▶ Selected text:

★ ★ ★ ★ ★ ★ ★

Struck by military leaders of North Korea, the United States, South Korea, and their United Nations allies to halt fighting, the armistice was never followed up by a formal peace agreement to end this conflict of the early Cold War.

A State Department official reminded me of this unsettled state of affairs before I traveled to the Youngbyon nuclear site in November 1994 to help secure plutonium-bearing spent reactor fuel as part of the Agreed Framework between the United States and North Korea.

I had suggested that we take space heaters to the spent fuel pool storage area, to provide warmth for the North Koreans who would be working during winter to place highly radioactive spent fuel rods in containers, where they could be subject to International Atomic Energy Agency (IAEA) safeguards.

The State Department official became upset. Even 40 years after the end of hostilities, we were forbidden to provide any comfort to the enemy, regardless of the bitter cold interfering with their — and our — task.

How the Agreed Framework Collapsed
In the spring and summer of 1994, the United States was on a collision course with North Korea over its efforts to produce the plutonium to fuel its first nuclear weapons. Thanks in large part to the diplomacy of former President Jimmy Carter, who met face-to-face with Kim Il Sung, the founder of the Democratic People’s Republic of Korea (DPRK), the world pulled away from the brink.

Out of this effort sprang the general outlines of the Agreed Framework, signed on October 12, 1994. It remains the only government-to-government accord ever made between the United States and North Korea.

★ ★ ★ ★ ★ ★ ★

▶ Provided material:

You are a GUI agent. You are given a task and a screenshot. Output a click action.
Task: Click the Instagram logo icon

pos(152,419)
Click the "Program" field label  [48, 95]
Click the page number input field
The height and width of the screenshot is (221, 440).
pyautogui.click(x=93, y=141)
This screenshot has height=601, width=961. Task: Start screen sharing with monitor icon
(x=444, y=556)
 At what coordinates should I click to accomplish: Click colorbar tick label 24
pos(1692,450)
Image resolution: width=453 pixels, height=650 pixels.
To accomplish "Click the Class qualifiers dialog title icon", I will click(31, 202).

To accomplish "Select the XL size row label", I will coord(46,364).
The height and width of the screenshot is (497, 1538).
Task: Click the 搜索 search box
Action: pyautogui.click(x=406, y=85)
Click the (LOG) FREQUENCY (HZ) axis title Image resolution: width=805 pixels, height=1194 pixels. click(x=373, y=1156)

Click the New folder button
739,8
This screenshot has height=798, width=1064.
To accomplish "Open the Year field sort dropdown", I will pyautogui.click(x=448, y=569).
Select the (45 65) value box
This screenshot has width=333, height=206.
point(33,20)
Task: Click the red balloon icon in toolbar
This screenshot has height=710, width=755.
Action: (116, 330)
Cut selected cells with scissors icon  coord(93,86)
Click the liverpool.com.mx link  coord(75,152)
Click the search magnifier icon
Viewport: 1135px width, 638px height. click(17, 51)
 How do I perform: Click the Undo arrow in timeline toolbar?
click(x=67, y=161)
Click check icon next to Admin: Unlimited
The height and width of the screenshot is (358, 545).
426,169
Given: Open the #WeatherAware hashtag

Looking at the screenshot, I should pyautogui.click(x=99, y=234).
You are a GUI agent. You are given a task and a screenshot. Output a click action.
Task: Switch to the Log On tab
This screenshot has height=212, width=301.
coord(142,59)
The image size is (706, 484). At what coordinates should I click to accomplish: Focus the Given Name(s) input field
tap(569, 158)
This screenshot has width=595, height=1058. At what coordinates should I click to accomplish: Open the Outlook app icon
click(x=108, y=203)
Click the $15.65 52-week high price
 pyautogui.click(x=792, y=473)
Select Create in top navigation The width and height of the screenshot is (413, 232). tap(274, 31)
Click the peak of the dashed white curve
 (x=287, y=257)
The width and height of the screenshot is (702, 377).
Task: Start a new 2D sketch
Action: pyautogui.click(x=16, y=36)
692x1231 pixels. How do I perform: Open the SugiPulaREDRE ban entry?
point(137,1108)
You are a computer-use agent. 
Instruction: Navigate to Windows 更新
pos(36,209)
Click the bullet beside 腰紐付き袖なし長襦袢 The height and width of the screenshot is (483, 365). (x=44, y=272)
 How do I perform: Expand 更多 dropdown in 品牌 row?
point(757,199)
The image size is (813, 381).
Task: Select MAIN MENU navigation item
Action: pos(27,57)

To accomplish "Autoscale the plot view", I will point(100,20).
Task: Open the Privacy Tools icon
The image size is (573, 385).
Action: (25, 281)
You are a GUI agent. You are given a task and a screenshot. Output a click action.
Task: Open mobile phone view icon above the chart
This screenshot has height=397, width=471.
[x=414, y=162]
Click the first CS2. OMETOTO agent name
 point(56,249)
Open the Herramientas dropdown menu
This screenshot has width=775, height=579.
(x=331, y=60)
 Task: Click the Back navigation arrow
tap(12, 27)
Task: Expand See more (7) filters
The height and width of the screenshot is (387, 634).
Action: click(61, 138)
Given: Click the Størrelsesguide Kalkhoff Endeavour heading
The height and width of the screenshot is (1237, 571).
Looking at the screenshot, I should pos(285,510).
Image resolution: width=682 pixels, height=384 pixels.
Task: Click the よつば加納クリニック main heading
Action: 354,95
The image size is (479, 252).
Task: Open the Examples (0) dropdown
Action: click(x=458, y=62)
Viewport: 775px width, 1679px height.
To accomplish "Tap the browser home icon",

★ ★ ★ ★ ★ ★ ★

▶ Set of tasks:
(1) In the text on the Agreed Framework, on what date was the accord signed?
(2) Retype the passage from the Agreed Framework text, from "How the Agreed" to "made between the United States and North Korea.", with no changes.

▶ Answer set:
(1) October 12, 1994.

(2)
How the Agreed Framework Collapsed
In the spring and summer of 1994, the United States was on a collision course with North Korea over its efforts to produce the plutonium to fuel its first nuclear weapons. Thanks in large part to the diplomacy of former President Jimmy Carter, who met face-to-face with Kim Il Sung, the founder of the Democratic People’s Republic of Korea (DPRK), the world pulled away from the brink.

Out of this effort sprang the general outlines of the Agreed Framework, signed on October 12, 1994. It remains the only government-to-government accord ever made between the United States and North Korea.